The couple have assets worth £4.5 million.

Documents state the wife looks after their children and has personal assets worth only £15,305.

Byron James, a partner at Expatriate Law's UAE office, said the case was a significant moment for the capital's new non-Muslim court system.

“This is the first time that the English family court has come to consider whether or not the Abu Dhabi non-Muslim family court should be considered 'forum conveniens' over the English courts," he told The National.

Forumconveniens is where one court takes precedence over another.

"The judge had to decide whether proceedings should take place in England or in Abu Dhabi, and decided that it should proceed in the Abu Dhabi non-Muslim family courts," he said.

"His reasoning was that the Abu Dhabi government has gone to the trouble of putting together a law for expats and whilst it's very new, and whilst there's lots that one could say about unknowns of how the discretionary aspects of the law might be applied, his view was that the new law should be given a chance to prove itself.

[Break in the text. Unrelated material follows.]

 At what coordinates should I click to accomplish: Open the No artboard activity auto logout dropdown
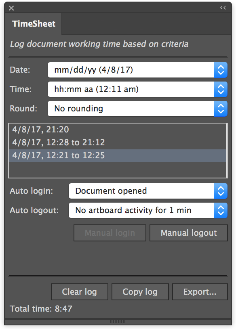pyautogui.click(x=141, y=210)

"That's really important because it's the first international recognition, as far as I'm aware, and endorsement of the non-Muslim family court of Abu Dhabi.

"And to have a country like England, saying, we will defer to this other country, for our own citizens to get divorced in is a real mark of respect.

"It's an incredible validation for a court that just opened."

It also means that people do not need to fight over jurisdiction as much as they used to, he said.

"It means that whether it proceeds in the non-Muslim courts of the UAE or whether it proceeds in their home country, they are going to have an outcome that feels more culturally appropriate."